В молодости Даниэль походил на Пастернака: "лицо араба и его лошади" (по наблюдению Сельвинского?). Глаза у Юлия были в самом деле по-лошадиному красноречивы.
Когда Даниэля арестовали, этот сибарит и баловень судьбы изумил всех нас, в том числе и меня, не сомневавшегося никогда в глубокой порядочности и благородстве Юлика, своей стойкостью, своим вызывающим мужеством.
Возможно, годы близости Юлия с Ларисой Богораз не прошли для него даром.
Лариса (ей Борис Чичибабин посвятил одно из лучших своих лирических посланий: "Зову тебя, не размыкая губ") была женщиной героического склада. Она в детстве пережила драму, которая наложила свой отпечаток на её характер и судьбу. Арестовали её отца. Мать Ларисы (в то время, когда я бывал в их семье, она преподавала в одном из вузов политическую экономию) отреклась от мужа.
В эпоху Реабилитанса отец Ларисы возвратился из лагеря. Я был свидетелем того, как тепло Лариса привечала не только своего отца, но и его новую подругу жизни.

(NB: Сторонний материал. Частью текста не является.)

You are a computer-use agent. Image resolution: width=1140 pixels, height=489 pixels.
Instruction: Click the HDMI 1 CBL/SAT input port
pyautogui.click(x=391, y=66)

Вероятно, героические флюиды Ларисы Богораз проникли и в кровь и плоть Юлия Даниэля. Догадываюсь, что, находясь в лагере, Юлий смотрел на себя, своё поведение бескомпромиссными глазами Ларисы.
Простите, Юлик и Ларочка, мне мои догадки, мои домыслы!
Канул в лету двадцатый век. Ушли в небытие многие близкие мне люди. Ушёл Григорий Левин, один из тех, кто в глухие годы был хранителем независимой мысли и совести, литератор, воспитавший целую плеяду ярких поэтов.
Ушёл Юрий Буртин, сгорел в неравной борьбе с "наследниками Сталина" рыцарь шестидесятничества, отличавшийся незаурядным гражданским мужеством.
Я в долгу перед этими людьми. Не только я. Все мы.
Мы, обитавшие в ХХ веке, обязаны поведать горькую и сложную правду о том, каков был этот век на самом деле.